Прости-прощай, мы это проходили,
мы это проходили и прошли –
не на Монмартре, не на Пикадилли –
и разошлись, как в море корабли.
 
Мы словеса плели пенькой в канаты,
мы ими конопатили борта,
высоких хитромудростей фанаты
с изысканными фразами у рта.
 
Мы со словами шли на бой, на праздник,
но ими поперхнулись на ветру,
и ветер, попрошайка и проказник,
унёс их прочь в бездонную дыру.
 
И лодка на речной мели песчаной
до полного распада догнила,
и повести на свете нет печальней –
такие, брат, у нас теперь дела.
 
Словесность, не сочти сей факт ужасным,
достойным треволнений и суда:
да, ты уже не будешь столь изящной,
словесностью оставшись навсегда.
 
 
 
 
Дела столичные и провинциальные
 
Бывал в столице и тем повысил её вместимость,
разок в полгода к ней на свидание приезжал,
а мне впаяли формулировку «несовместимость».
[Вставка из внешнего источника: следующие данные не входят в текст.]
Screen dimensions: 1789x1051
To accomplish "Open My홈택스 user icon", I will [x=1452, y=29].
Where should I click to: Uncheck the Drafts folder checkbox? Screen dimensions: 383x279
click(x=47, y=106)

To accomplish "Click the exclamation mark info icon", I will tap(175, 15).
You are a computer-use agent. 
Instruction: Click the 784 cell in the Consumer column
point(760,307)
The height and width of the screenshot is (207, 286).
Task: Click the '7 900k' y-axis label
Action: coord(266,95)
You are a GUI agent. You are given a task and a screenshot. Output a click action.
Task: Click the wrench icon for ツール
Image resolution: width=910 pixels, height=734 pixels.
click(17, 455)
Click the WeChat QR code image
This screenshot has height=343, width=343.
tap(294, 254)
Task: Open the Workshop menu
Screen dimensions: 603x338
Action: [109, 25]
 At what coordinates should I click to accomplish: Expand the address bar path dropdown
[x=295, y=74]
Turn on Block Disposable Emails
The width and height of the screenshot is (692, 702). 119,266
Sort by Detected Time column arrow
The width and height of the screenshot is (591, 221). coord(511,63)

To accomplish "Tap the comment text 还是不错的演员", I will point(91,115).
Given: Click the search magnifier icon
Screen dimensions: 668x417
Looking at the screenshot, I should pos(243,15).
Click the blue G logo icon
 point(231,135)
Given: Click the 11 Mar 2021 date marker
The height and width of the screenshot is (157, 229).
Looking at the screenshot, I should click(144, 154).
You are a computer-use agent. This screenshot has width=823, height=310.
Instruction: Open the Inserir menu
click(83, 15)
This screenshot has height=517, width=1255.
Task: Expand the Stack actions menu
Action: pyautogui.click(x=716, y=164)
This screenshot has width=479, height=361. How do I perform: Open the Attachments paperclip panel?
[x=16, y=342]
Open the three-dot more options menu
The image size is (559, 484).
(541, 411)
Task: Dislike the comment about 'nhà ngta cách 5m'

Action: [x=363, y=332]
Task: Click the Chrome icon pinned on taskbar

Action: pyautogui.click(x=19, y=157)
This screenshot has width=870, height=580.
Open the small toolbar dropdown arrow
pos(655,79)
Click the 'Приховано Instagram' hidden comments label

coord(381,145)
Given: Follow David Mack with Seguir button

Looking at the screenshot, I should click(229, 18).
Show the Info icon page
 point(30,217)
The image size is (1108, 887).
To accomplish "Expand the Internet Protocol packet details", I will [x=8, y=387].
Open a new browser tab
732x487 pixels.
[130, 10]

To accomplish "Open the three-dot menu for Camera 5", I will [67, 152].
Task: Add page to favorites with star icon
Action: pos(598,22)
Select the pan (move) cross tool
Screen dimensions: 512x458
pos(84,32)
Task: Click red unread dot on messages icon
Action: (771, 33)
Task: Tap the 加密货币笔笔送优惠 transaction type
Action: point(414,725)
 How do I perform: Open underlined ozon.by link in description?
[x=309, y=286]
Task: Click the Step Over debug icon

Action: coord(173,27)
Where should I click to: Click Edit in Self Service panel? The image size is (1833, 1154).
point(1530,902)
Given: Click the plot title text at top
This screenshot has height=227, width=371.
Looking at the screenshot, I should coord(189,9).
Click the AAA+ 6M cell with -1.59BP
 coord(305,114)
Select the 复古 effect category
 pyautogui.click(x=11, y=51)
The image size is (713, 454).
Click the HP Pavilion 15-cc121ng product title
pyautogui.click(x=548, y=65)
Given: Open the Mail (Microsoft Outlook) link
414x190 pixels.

Какая жалость! Я эту жалость сожрал с ножа.
 
Мы в годы оны, как чемпионы всего Союза,
стран сопредельных, небеспредельных и СНГ
в неё съезжались блеснуть талантом, потешить музу,
урвать местечко при эмпиреях и пироге.
 
Кто там остался и закрепился, и кинул якорь,
всем тем желаю семь футов снизу и сверху сто,
а я в провинции пребываю, да разно-всяко
питаюсь манной и обываю сверчков шесток.
 
Нет, не жестока со мной фортуна, сиречь натура.
Что мне столица? Что я столице? Ничто, никак!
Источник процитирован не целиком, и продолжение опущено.